Activities on "A Supermarket in California" by Allen Ginsberg
activites ginsberg
Warm-up:
the teacher will introduce the next
activities telling the class some details about the author and why a
friend
of Ginsberg’s had called him a
"first rate ranter", how his early poetry had its
natural background in the coffeebars and
art galleries of San Francisco and especially how Ginsberg conceived
poetry as
communication and a collective ritual.
(5 minutes)
Listening:
First activity- while listening to the
teacher reading the poem aloud, learners
will have to take notice of the tone of voice, of the pauses and of
what
Ginsberg called "breath units" (“a line ought to end when breath
ends” ).
(5 minutes)
While-reading:
Second
activity- then, each student will be
given the text
of the poem and will read the text silently, underlining names of
people and
natural elements in it.
At this point,
the comprehension of the vocabulary will be checked by the teacher.
(10 minutes)
Third
activity - students
will have to circle, with a colored pencil, the personal pronouns"I"

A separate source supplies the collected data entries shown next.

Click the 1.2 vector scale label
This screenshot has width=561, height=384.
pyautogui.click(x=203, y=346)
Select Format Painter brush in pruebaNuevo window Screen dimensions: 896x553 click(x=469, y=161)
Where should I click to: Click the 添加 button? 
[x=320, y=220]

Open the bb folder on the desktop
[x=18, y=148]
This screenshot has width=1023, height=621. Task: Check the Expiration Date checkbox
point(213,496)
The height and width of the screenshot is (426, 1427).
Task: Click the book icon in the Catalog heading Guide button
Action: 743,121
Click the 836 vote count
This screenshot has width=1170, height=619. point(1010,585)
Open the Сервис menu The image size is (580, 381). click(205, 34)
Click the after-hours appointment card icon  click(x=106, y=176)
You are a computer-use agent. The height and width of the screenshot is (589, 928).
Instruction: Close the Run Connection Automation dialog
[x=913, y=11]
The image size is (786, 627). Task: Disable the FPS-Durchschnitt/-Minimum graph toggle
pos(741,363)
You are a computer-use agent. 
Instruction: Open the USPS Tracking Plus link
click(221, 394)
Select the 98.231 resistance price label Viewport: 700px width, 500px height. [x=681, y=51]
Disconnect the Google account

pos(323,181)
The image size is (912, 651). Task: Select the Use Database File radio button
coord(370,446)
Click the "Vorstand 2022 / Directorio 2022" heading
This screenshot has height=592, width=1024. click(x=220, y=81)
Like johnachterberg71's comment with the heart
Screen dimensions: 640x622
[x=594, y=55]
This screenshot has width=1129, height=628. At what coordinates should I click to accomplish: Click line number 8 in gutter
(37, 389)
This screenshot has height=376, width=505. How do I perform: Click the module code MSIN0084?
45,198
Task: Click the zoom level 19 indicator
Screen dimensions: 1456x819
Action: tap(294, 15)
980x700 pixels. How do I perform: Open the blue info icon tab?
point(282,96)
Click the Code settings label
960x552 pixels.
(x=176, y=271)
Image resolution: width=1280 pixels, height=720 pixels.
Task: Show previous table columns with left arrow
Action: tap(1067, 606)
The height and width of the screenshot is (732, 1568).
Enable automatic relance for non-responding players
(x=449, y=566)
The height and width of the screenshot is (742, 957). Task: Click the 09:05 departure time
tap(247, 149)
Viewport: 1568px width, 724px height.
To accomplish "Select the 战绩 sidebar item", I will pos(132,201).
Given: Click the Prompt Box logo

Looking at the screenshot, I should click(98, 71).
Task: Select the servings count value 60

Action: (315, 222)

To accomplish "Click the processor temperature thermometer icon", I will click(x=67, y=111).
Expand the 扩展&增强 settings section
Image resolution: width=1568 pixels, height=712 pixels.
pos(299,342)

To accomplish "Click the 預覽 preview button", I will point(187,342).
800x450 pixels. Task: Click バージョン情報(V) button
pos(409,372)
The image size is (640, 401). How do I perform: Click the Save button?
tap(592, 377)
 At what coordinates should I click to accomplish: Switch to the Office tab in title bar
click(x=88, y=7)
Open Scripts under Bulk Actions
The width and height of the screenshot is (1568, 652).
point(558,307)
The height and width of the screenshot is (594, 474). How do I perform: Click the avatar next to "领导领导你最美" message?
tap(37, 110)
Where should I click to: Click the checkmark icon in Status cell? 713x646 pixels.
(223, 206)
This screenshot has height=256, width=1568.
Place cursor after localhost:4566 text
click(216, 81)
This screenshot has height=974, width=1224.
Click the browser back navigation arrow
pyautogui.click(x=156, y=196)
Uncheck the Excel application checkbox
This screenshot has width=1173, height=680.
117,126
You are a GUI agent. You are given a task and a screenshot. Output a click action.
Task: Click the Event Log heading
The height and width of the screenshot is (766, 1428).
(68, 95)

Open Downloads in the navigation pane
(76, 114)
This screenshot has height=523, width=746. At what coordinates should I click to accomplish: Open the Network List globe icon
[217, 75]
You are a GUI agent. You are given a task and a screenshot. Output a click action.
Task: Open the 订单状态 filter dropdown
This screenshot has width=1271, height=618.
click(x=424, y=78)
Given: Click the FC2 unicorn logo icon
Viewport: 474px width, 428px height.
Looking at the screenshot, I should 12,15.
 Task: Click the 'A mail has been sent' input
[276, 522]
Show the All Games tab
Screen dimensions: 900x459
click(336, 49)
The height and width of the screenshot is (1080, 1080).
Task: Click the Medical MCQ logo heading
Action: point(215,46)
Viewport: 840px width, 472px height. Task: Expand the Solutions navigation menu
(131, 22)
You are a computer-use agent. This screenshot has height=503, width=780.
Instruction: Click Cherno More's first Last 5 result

and "you", in order to make out who is talking and to whom the poetry
may be dedicated (Walt Whitman, that
is).
(5 minutes)
activites ginsberg
Fourth activity -
once the scene, the speaker and the
addressee are identified, students will have to read lines 6-16 and
correct the
following statements:
1. the poet sees housewives shopping while their
husbands are at work
2. he meets the poet Garcia Lorca buying
tomatoes
3. Walt Whitman is quarreling with the
grocery boys
4. Whitman wants to know the price of pork
chops
5. the store detective is following a
customer
6. the speaker buys artichokes
(10 minutes)
Fifth activity-
then,
learners will be asked to answer the following questions:
1.What is the speaker/poet wondering about?
2.How does he feel?
3.What image of the future does he have in
mind?
4.Who is Walt Whitman to him?
(5 minutes)
Sixth activity
- in plenary, the teacher will ask the
class to
tell him/her what kind of verse the poem is written in ( traditional,
experimental, or free) and, considering the use of punctuation, what
sentences
prevail in the text.
(5 minutes)
Seventh activity- now the learners, individually, will
have to find examples of irony in the text and explain them to the rest
of the
class.
(5 minutes)
Post reading:
As a last
activity, the teacher will discuss with the class about the main points
emerged
from the analysis: the first point may be the criticism that
Ginsberg wants to convey, juxtaposing Walt Whitman's America to his modern
America, doomed by consumerism and heartlessness; another
point that the poet makes is the dearth of illuminating
images in the present, in contrast
with a sort of past Eden.
(10 minutes)
Homework:
As a homework, students
will have to write a short (50 words) rap song,
with or without rhymes, in which they will express criticism against
something
they do not like in their own society.